╭─ TEXT UNDER STUDY
Series: N/A
Rating: 4 Stars
Length: 384 Pages, 4744 Locations
Formats: Paperback, Kindle
A Sultry and Lyrical Horror
The legend tells a tale of a mysterious and bizarre horror. The year was 1922; the place, a small township in Arkansas. It was a frigid night, a night when snow blanketed the ground in a pristine carpet...a night when a man was jerked out of a sound sleep by what he first thought was a gunshot. When the sound came again, icy fingers of fear raked dissonant shudders down his spine and he realized that the loud, metallic noise actually sounded like a heavy footfall...on his roof. As he rushed from his house in the dead of night to investigate, he hurried out into the snow and was aghast to see footprints...of a sort. Easy to identify, impossible to understand, cloven hoof prints were everywhere. Everywhere. On his roof, across his porch, over his yard, down to the river and on the other side...everywhere he looked were the unmistakable signs of something unholy stalking the earth.
Seventy years later, those marks returned on and around the mutilated body of a sixteen-year-old girl. And this was no legend.
Sarah DeLaune was thirteen years old when she stumbled back to her house, covered in her sister's blood, unable to speak of the horror she'd witnessed. In the fourteen years since that monstrous, tragic night, Sarah had lost so much, including her memories of that night, the ability to sleep without drugs that kept nightmares from decimating her soul, and, she feared, her sanity.
Now making a living as a tattoo artist in New Orleans, she was as skilled as she was damaged, heavily scarred by what she'd seen, whatever it was. Then came the night that her ex-boyfriend, homicide detective Sean Kelton, called to ask her to visit the scene of a grisly crime, one that had so many similarities to her sister's murder that there was little doubt the murderer was one and the same.
With one glimpse of the fresh ink scrawled across the victim's back, Sarah is chilled to the marrow. Something, some tiny something in the hideous desecration that had been a young woman brings back a distant shadow of a long gone memory, a sense of old knowledge that almost shoulders its way back to consciousness. With it comes fear and self doubt, and the horrifying realization that there may be one very good reason the memories of her sister's murder are gone.
For fans of dark southern mysteries and thrillers, you can't do much better than The Devil's Footprints. Stevens has penned a stylized narrative that sweetly seeps a Gothic lyricism so poised and powerful that it can rip readers from their coziest reading nooks and thrust them into the humid and verdant Old South with such force that the heady scents of night-blooming jasmine and magnolia waft from the pages of their books. The plot is a wretched, twisted, and well laid reflection of family secrets and childhood disappointments, of psychosis and rage; a haunting, haunted epitaph for long-dead and newly-joined ghosts.
╰─
• **ACTIVITIES**
a) Why does the review say there was little doubt that one person committed both murders? Answer in one to three sentences.
b) According to the review, in what city does Sarah DeLaune work as a tattoo artist?
c) Rewrite the stretch of the review from "For fans of" through "and newly-joined ghosts.", replacing "Old South" with "Deep South".
The records that come next have no connection to the review.
╭─ DATA FOR ANALYSIS
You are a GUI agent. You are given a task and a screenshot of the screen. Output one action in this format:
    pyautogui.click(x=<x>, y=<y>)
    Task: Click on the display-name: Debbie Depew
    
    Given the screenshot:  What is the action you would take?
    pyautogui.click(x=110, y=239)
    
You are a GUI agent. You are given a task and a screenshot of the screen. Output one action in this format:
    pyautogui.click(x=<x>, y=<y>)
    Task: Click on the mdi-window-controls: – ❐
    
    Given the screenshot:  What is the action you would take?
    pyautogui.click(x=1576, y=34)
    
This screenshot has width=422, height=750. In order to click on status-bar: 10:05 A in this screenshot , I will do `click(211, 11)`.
╰─
╭─ DATA FOR ANALYSIS
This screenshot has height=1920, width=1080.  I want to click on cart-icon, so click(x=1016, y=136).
╰─
╭─ DATA FOR ANALYSIS
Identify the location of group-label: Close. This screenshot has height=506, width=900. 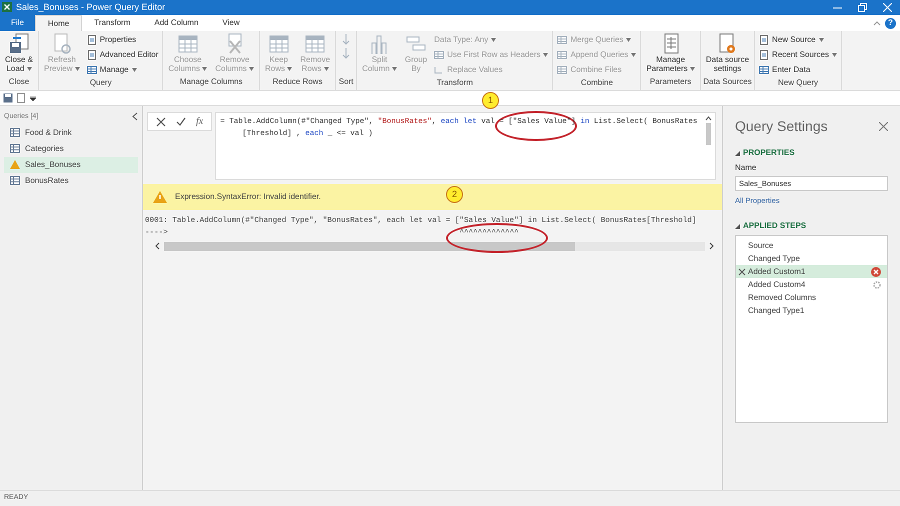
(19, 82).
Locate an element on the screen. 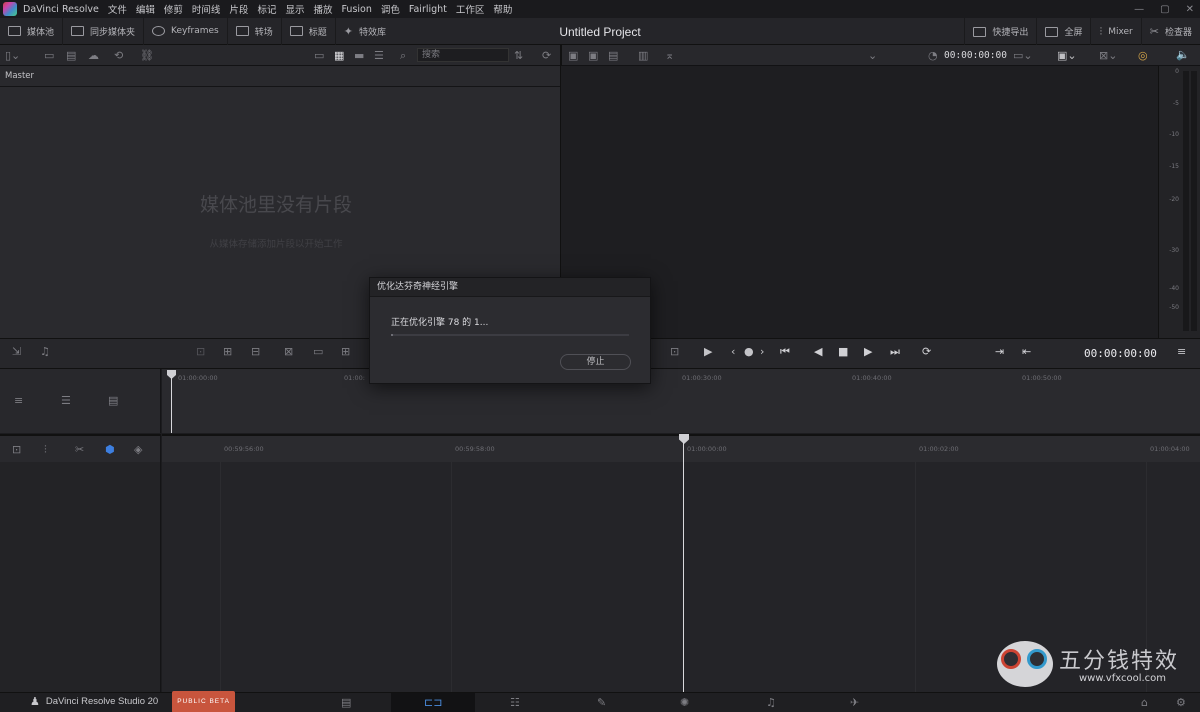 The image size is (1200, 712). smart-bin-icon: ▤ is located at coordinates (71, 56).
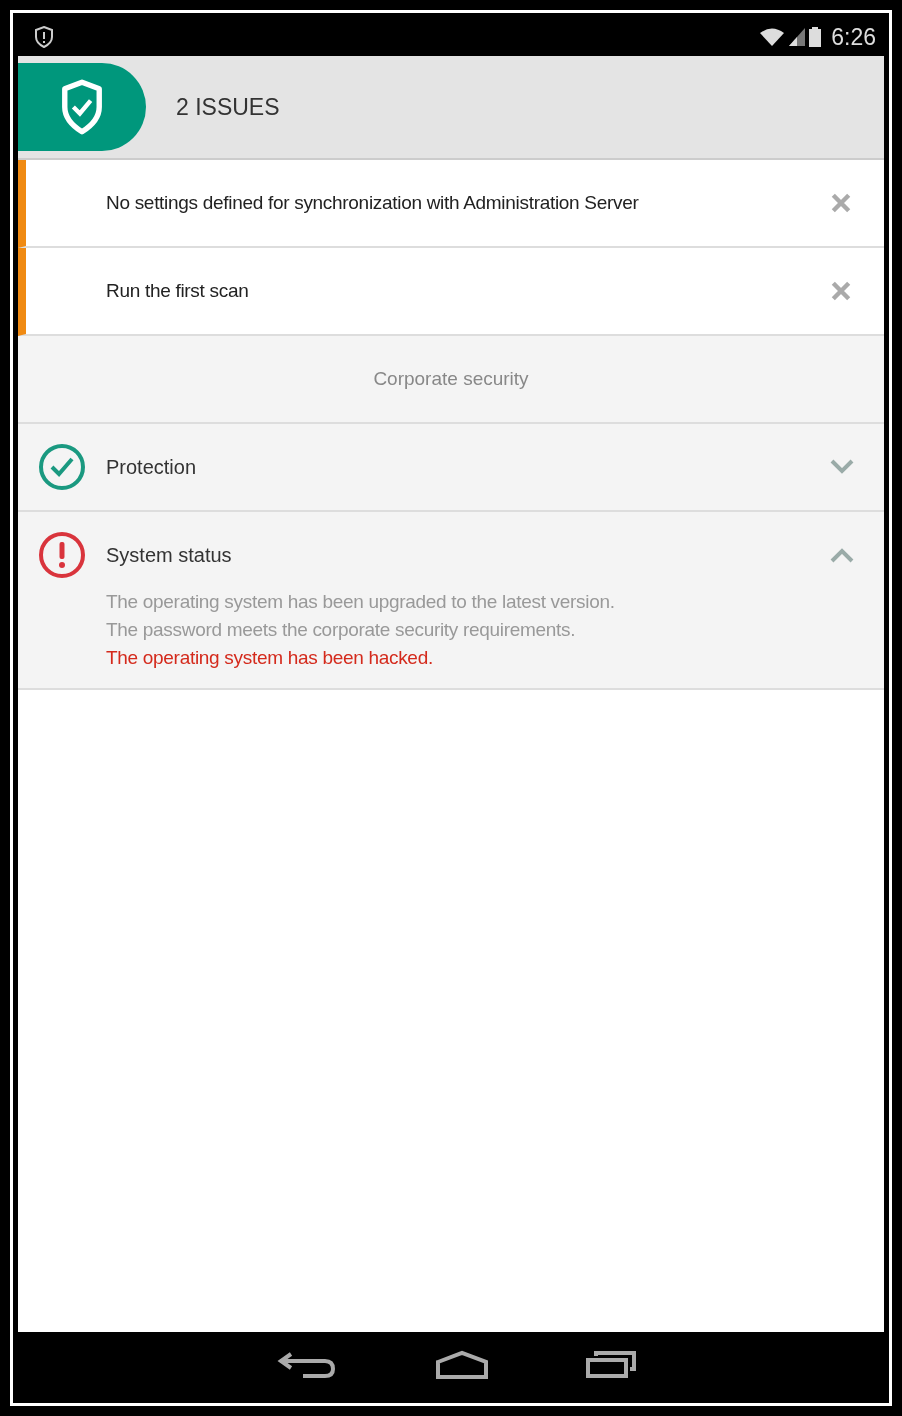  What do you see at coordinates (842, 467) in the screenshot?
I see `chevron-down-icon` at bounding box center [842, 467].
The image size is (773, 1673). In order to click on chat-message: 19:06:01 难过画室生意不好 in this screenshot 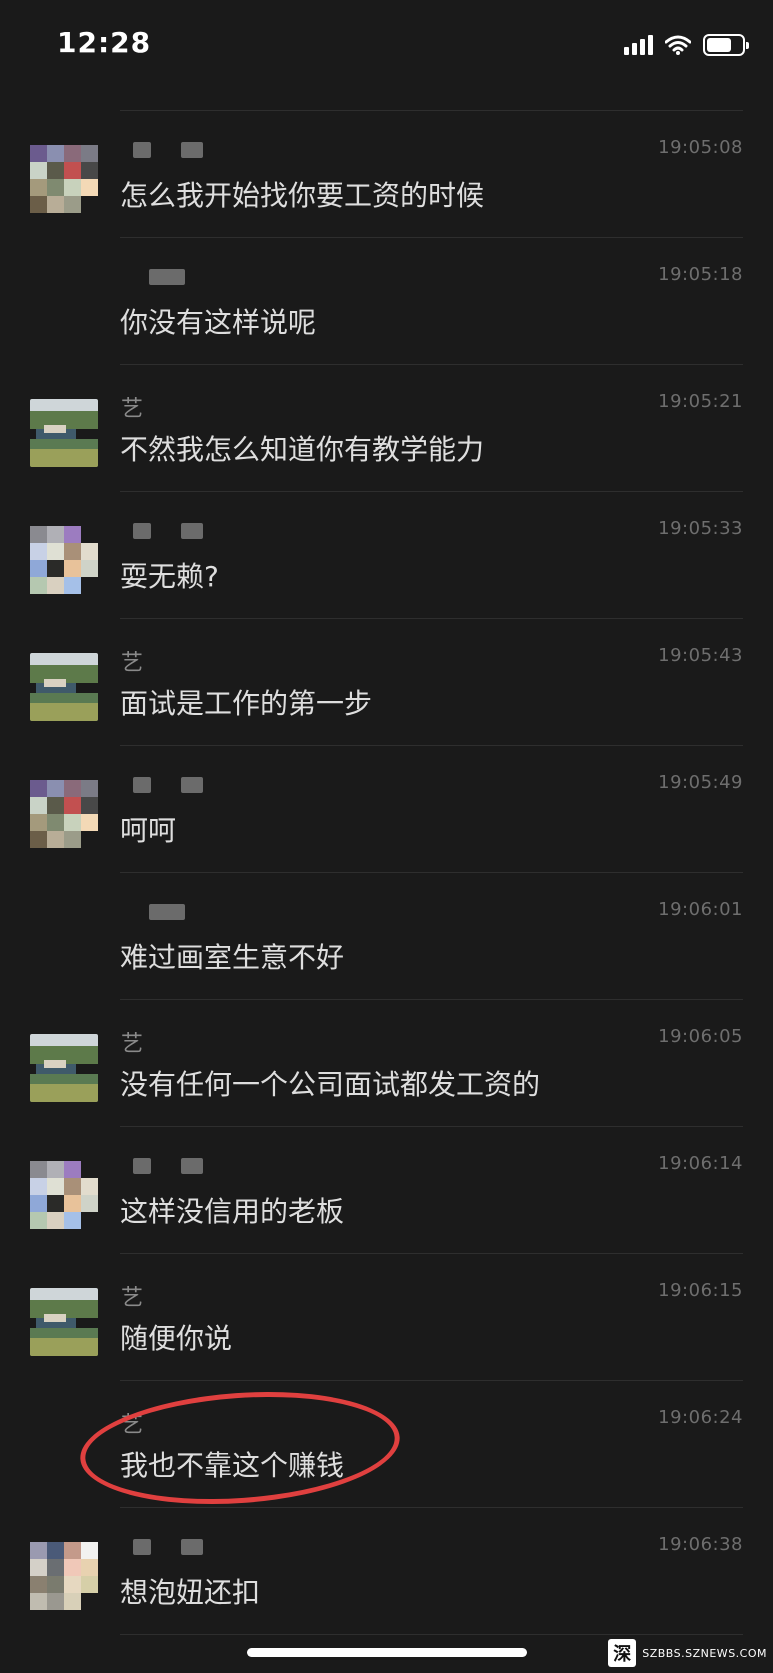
╰─
• **RESPONSES FOR EACH TASK**
a) The crime that Sean Kelton asked Sarah to come and see had so many similarities to her sister's murder that it almost certainly had the same killer.

b) New Orleans.

c)
For fans of dark southern mysteries and thrillers, you can't do much better than The Devil's Footprints. Stevens has penned a stylized narrative that sweetly seeps a Gothic lyricism so poised and powerful that it can rip readers from their coziest reading nooks and thrust them into the humid and verdant Deep South with such force that the heady scents of night-blooming jasmine and magnolia waft from the pages of their books. The plot is a wretched, twisted, and well laid reflection of family secrets and childhood disappointments, of psychosis and rage; a haunting, haunted epitaph for long-dead and newly-joined ghosts.